(Beginning of Input data)
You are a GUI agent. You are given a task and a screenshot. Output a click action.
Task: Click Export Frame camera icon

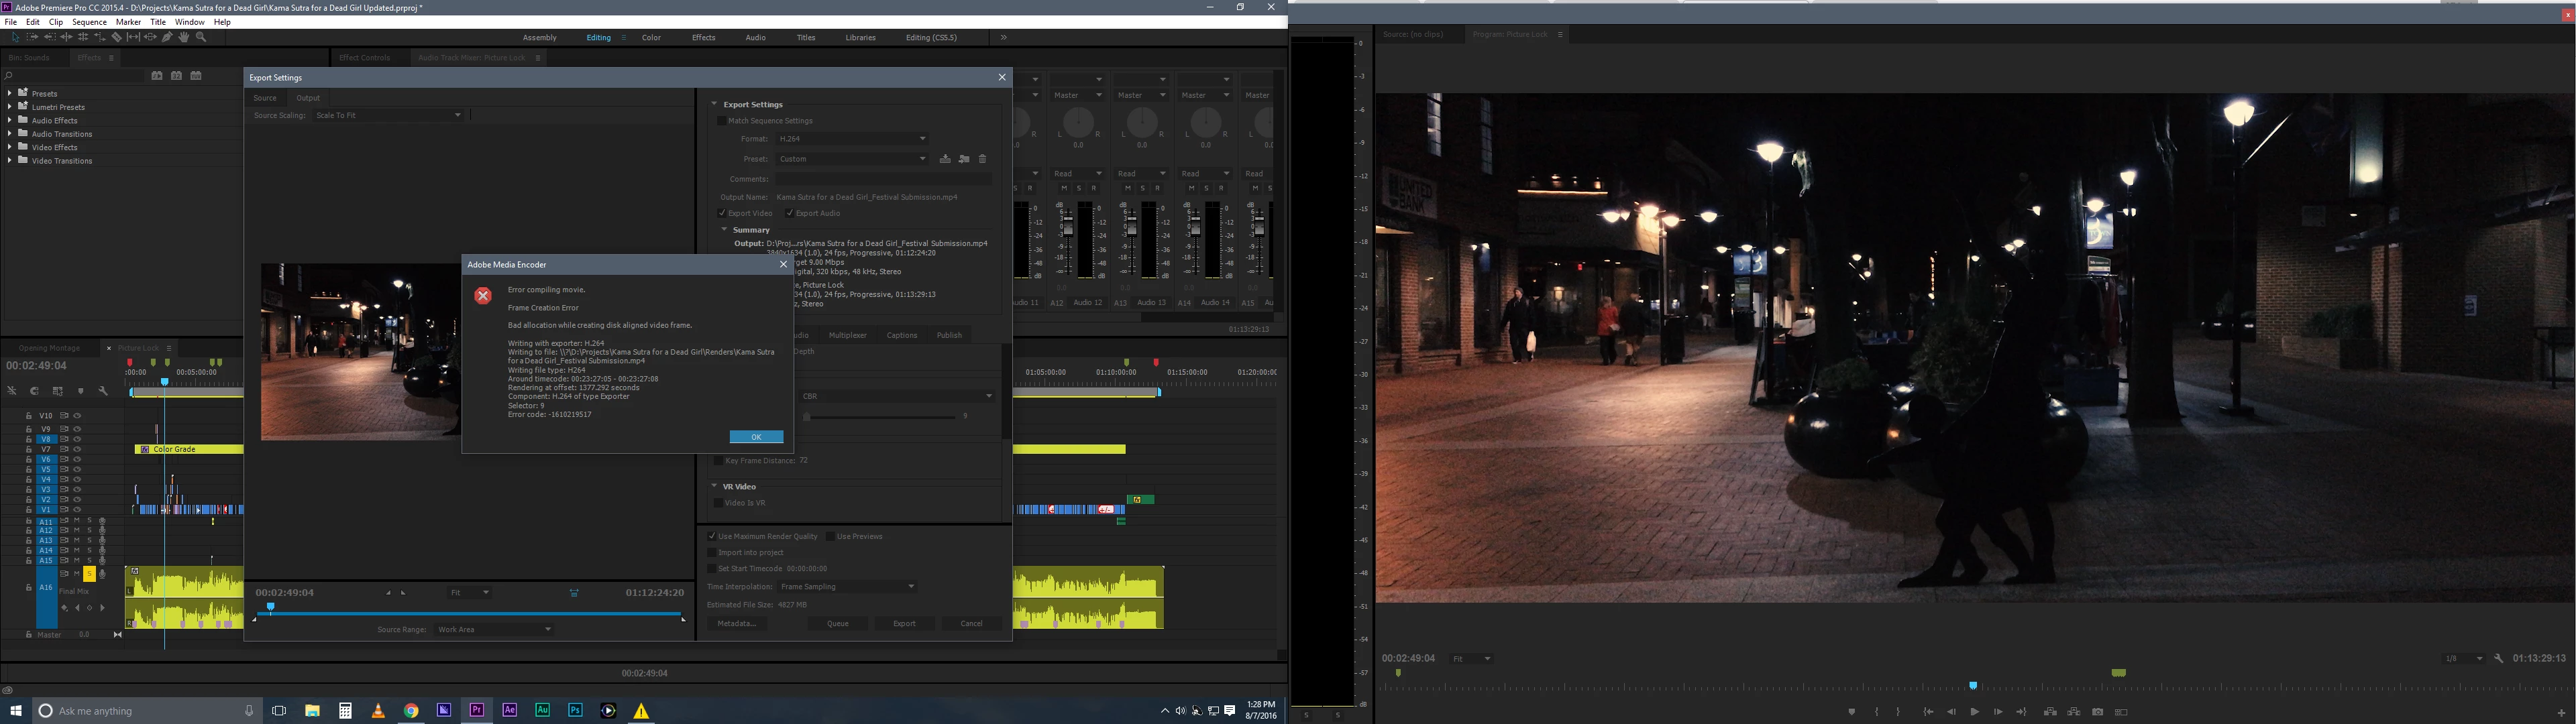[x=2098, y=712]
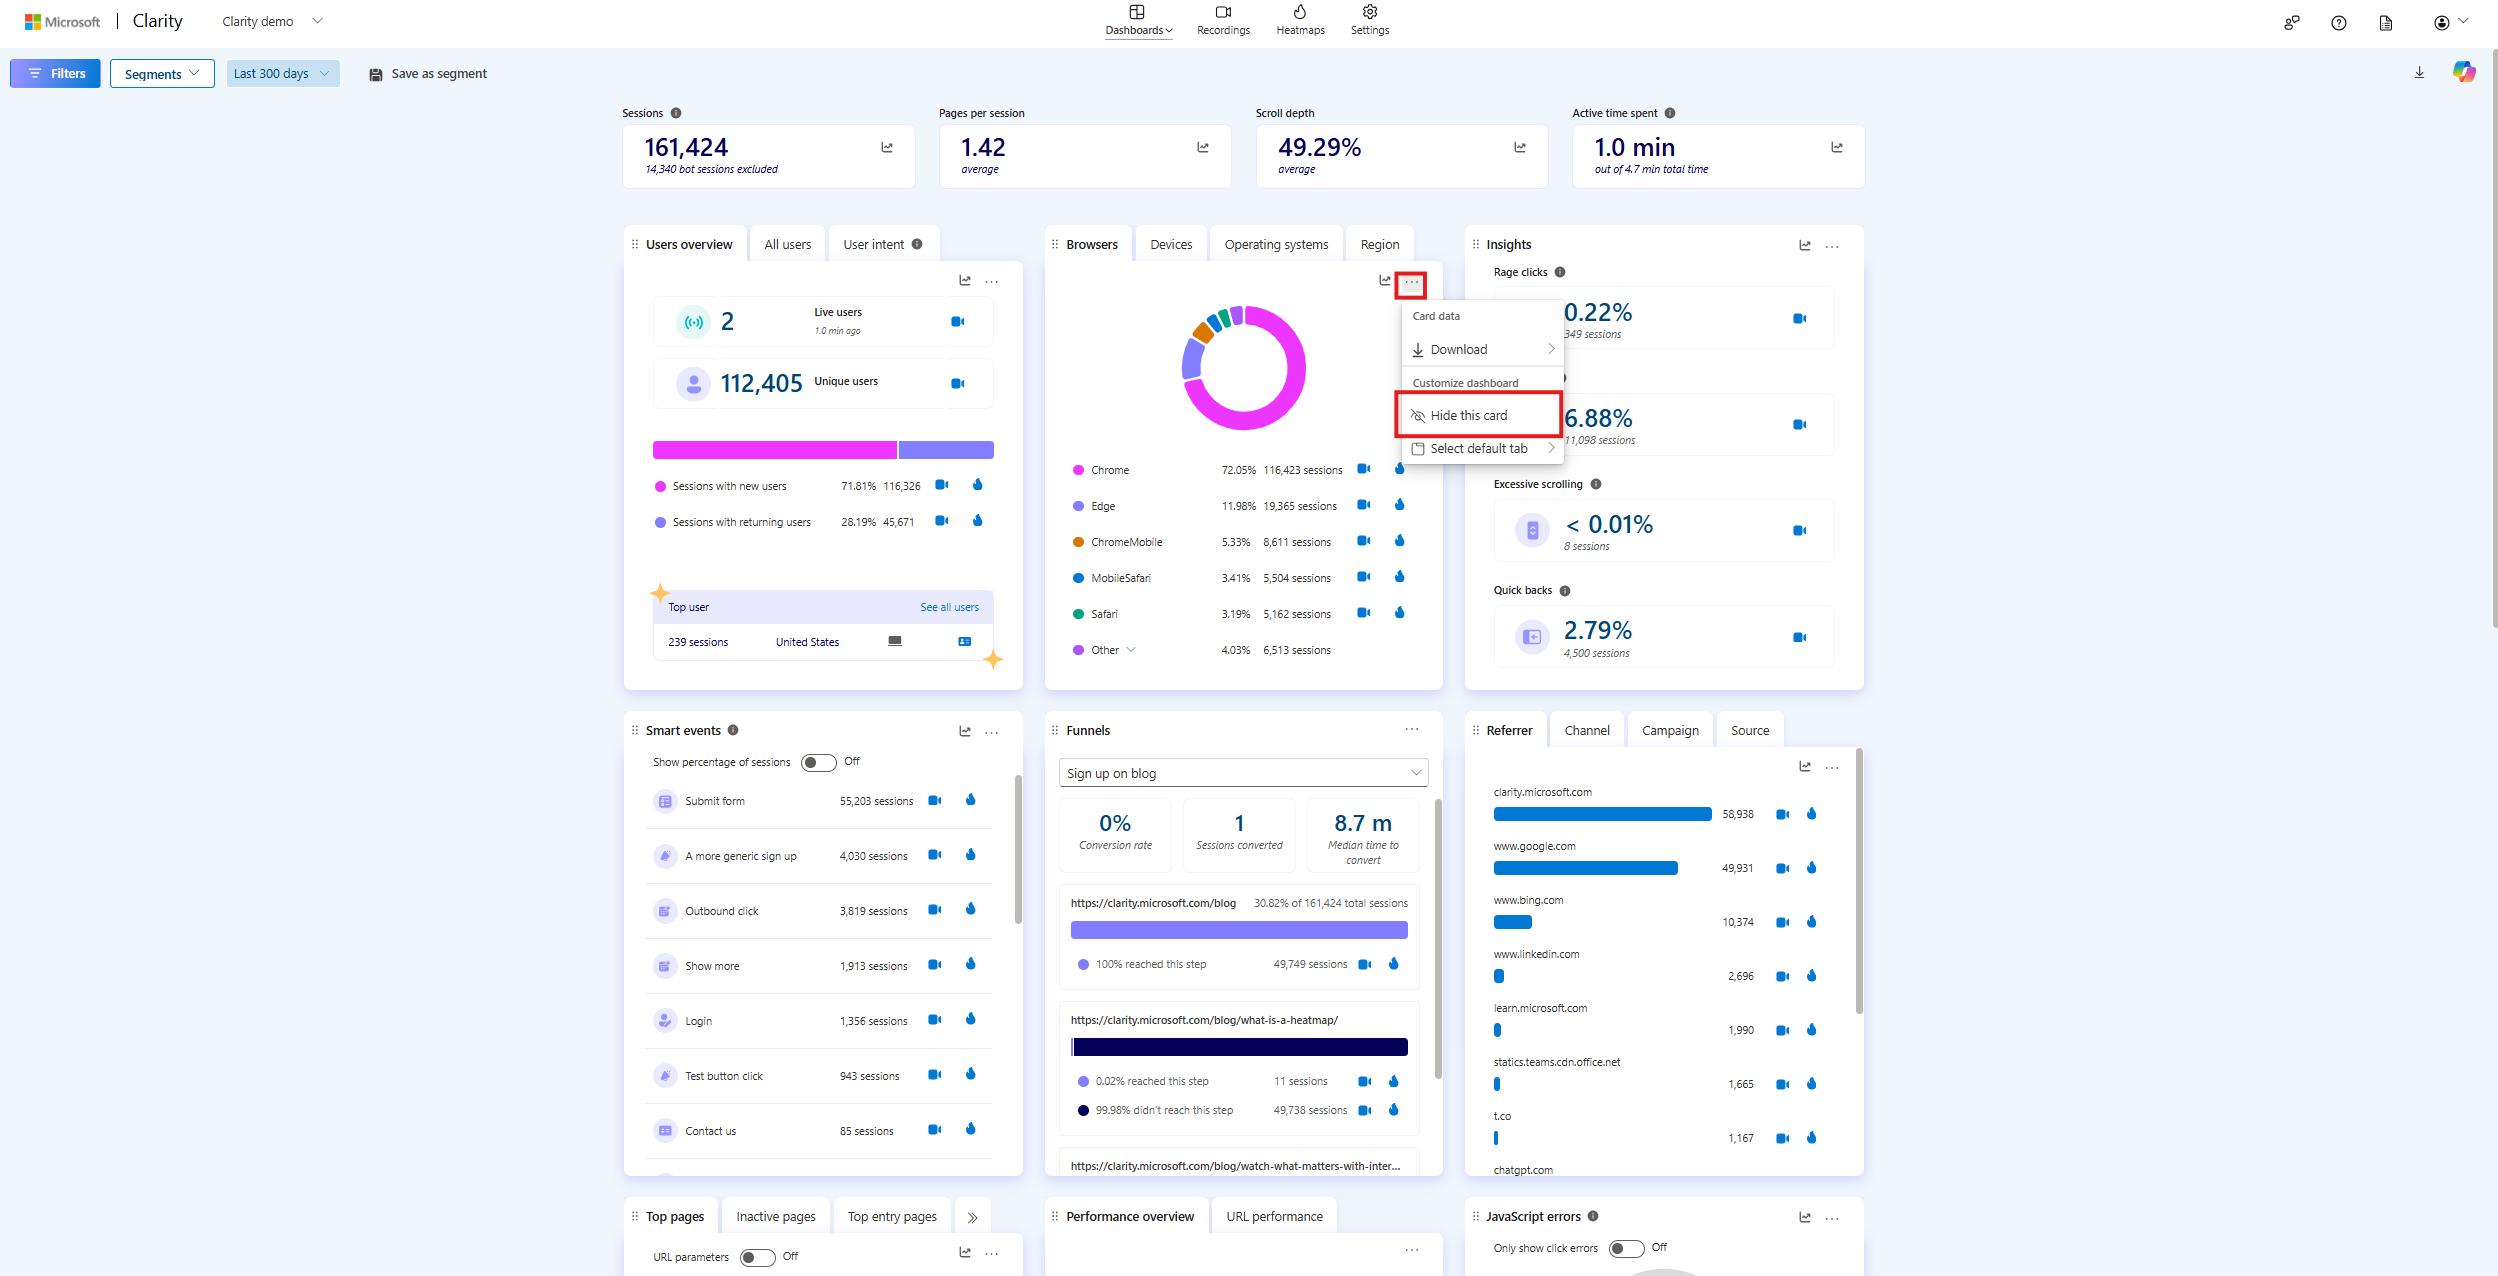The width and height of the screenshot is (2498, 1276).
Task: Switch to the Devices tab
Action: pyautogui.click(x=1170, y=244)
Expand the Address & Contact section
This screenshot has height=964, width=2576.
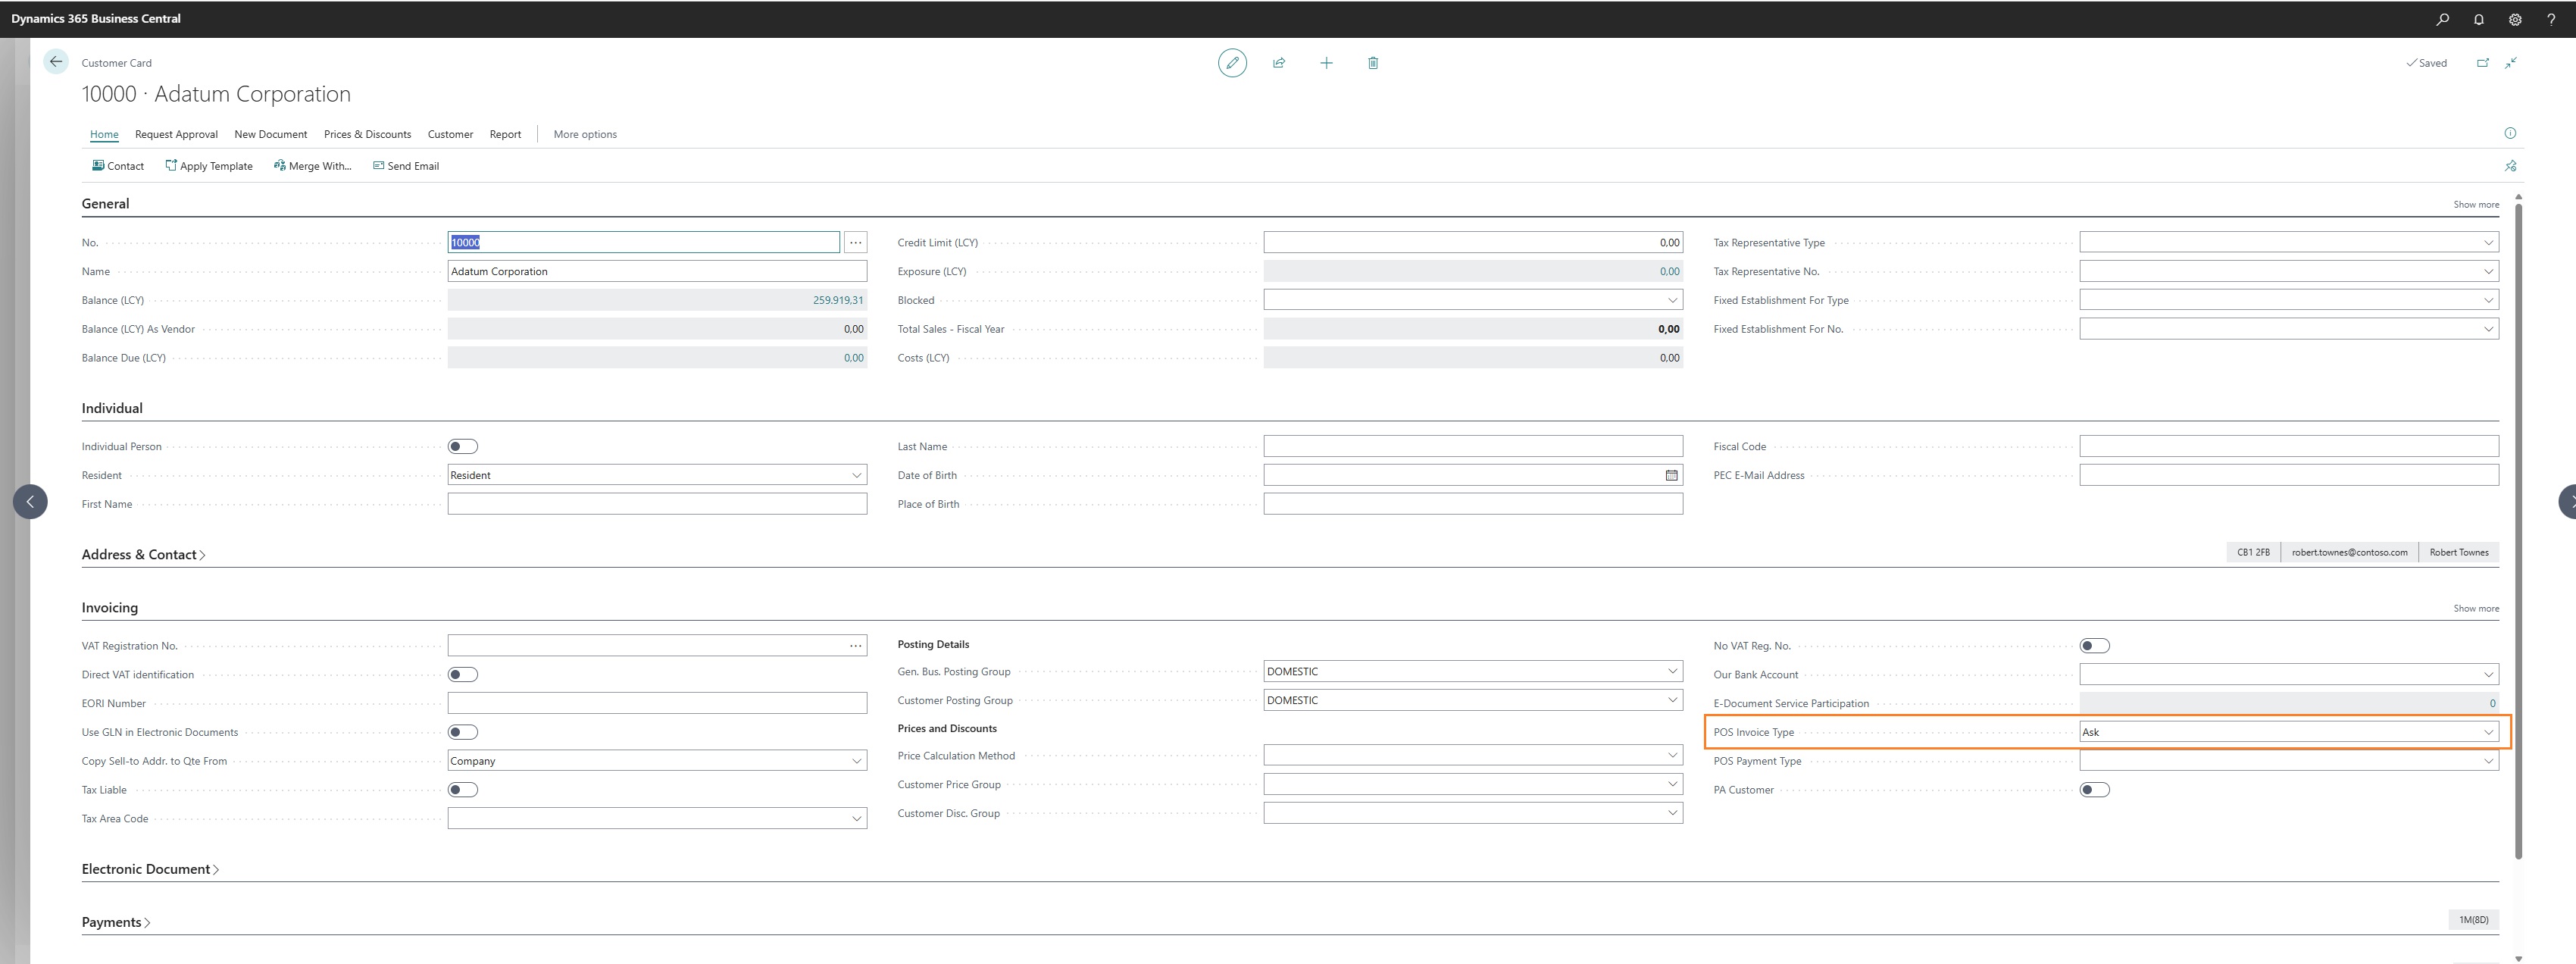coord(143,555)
(End of Input data)
- [Problem] Pictures are to be left out; set down everything else in the records exactly.

- [Solved exercise]
You are a GUI agent. You are given a task and a screenshot. Output a click action.
Task: Click Export Frame camera icon

[x=2098, y=712]
The width and height of the screenshot is (2498, 1276).
Task: Switch to the Devices tab
Action: pyautogui.click(x=1170, y=244)
Expand the Address & Contact section
This screenshot has height=964, width=2576.
coord(143,555)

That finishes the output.